A focus on the first-stage ignition of n-pentane

Abstract

It is important to investigate the first-stage ignition of alkane fuels as it is responsible for the cool flame heat release in combustors, particularly engines. In the present study, a new set of ignition delay time (IDT) data of n-pentane is measured in a rapid compression machine (RCM) at φ = 1.0, p = 30 atm, and T = 685–994 K. Moreover, the species concentration profiles of major intermediate species, including alkenes, cyclic ethers, and aldehydes are measured in an RCM at a two-stage ignition condition (T = 730 K) using an updated 2 × fast-acting-valves sampling system. A new kinetic model has been developed to simulate this data. Both the core chemistry and thermochemistry of the low-temperature species associated with n-pentane have been systematically updated. It is found that updating the HȮ₂ + HȮ₂ reaction, which leadstwo ȮH radicals and O_2, has no obvious influence on the 1st-stage ignition but significantly affects the prediction of the total IDT. This is because ȮH radicals are mainly produced from the formation and consumption of carbonyl-hydroperoxide species before the 1st-stage ignition; HȮ₂ radical recombination and the reaction H₂O₂ (+M) ↔ ȮH + ȮH (+M) become the main source of ȮH radical production only at/after the 1st-stage ignition.

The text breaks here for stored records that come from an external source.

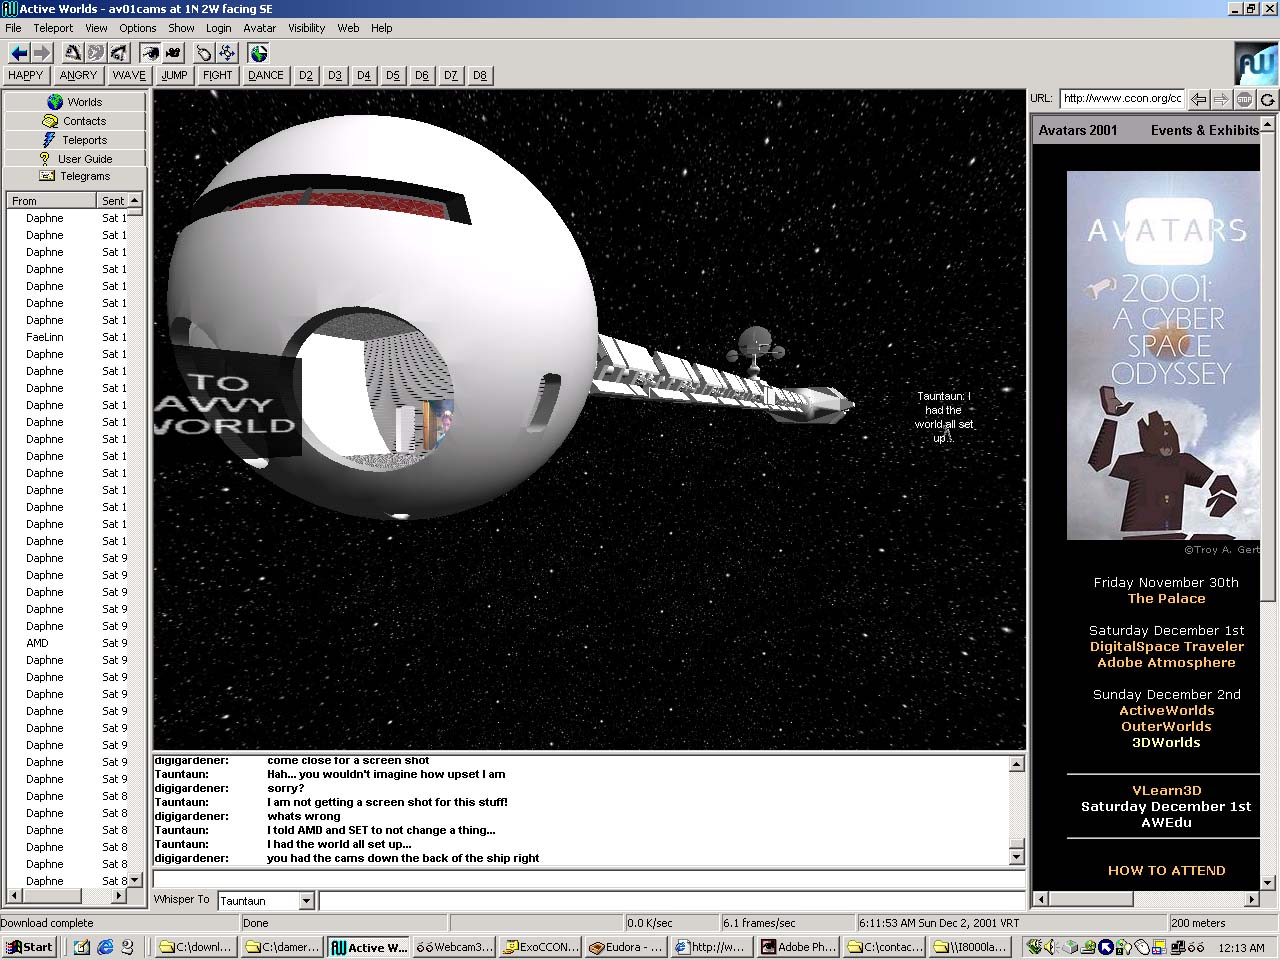Switch to third person camera view

(x=173, y=53)
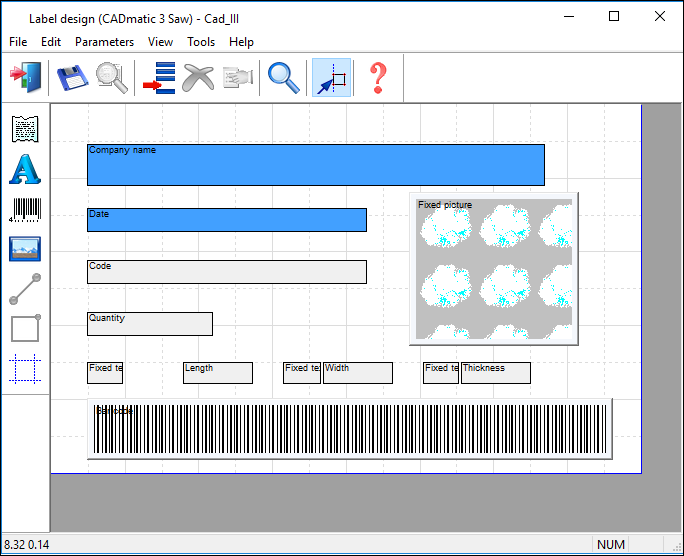Toggle the snap-to-grid arrow tool in toolbar

(x=331, y=78)
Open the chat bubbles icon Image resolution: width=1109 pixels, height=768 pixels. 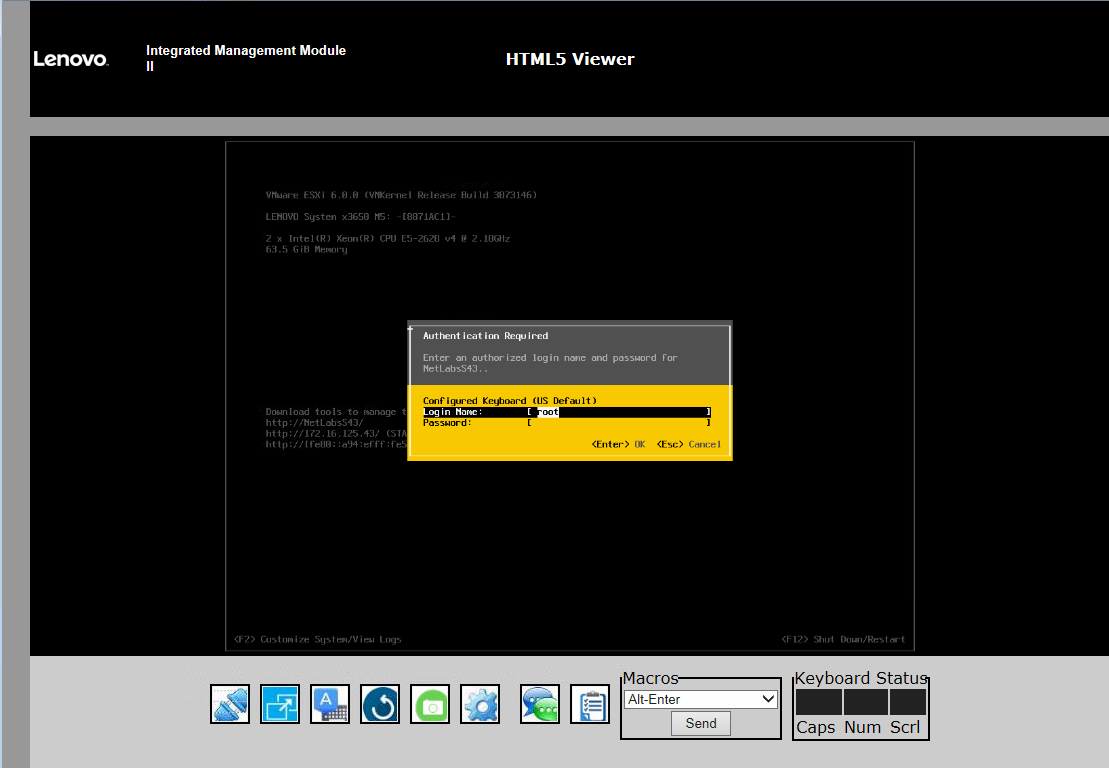(x=539, y=704)
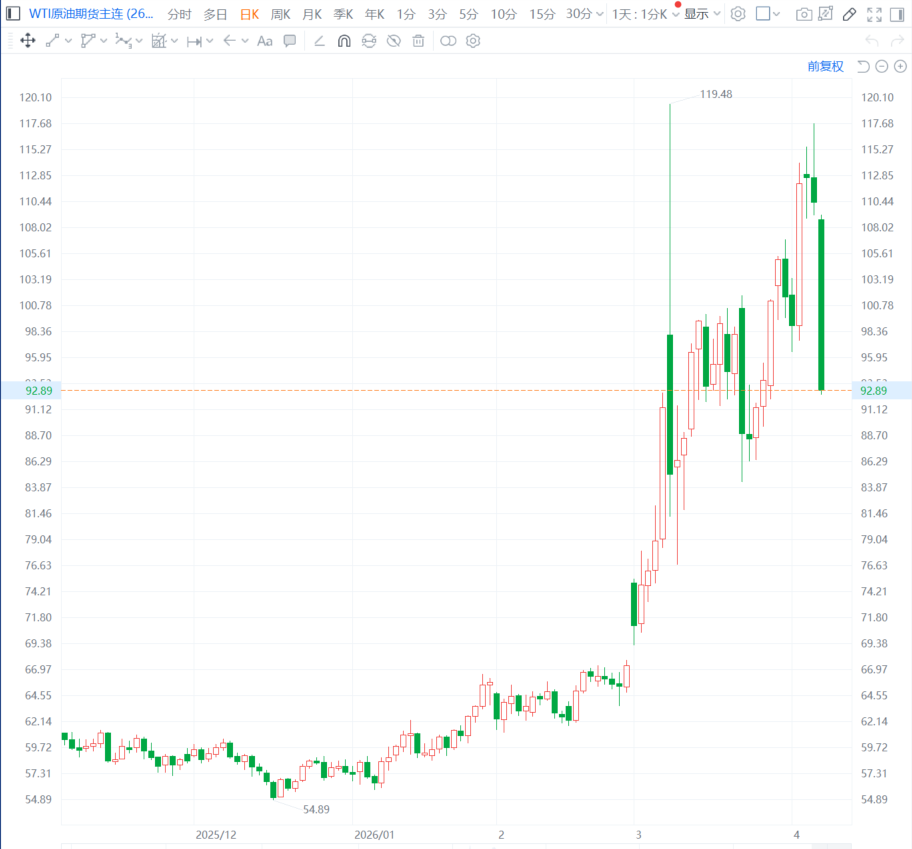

The updated thermochemistry data inhibit both the 1st-stage and total IDTs due to the shift towards reactant in the equilibrium of the RȮ₂ ⇌ $\dot{Q}$OOH reaction. The key reactions involved in the low-temperature chemistry are optimized using the Optima++ code within the uncertainty limits of reviewed rate constants in the literature. The present model can predict the experimentally measured data well and shows an improvement compared to previous models.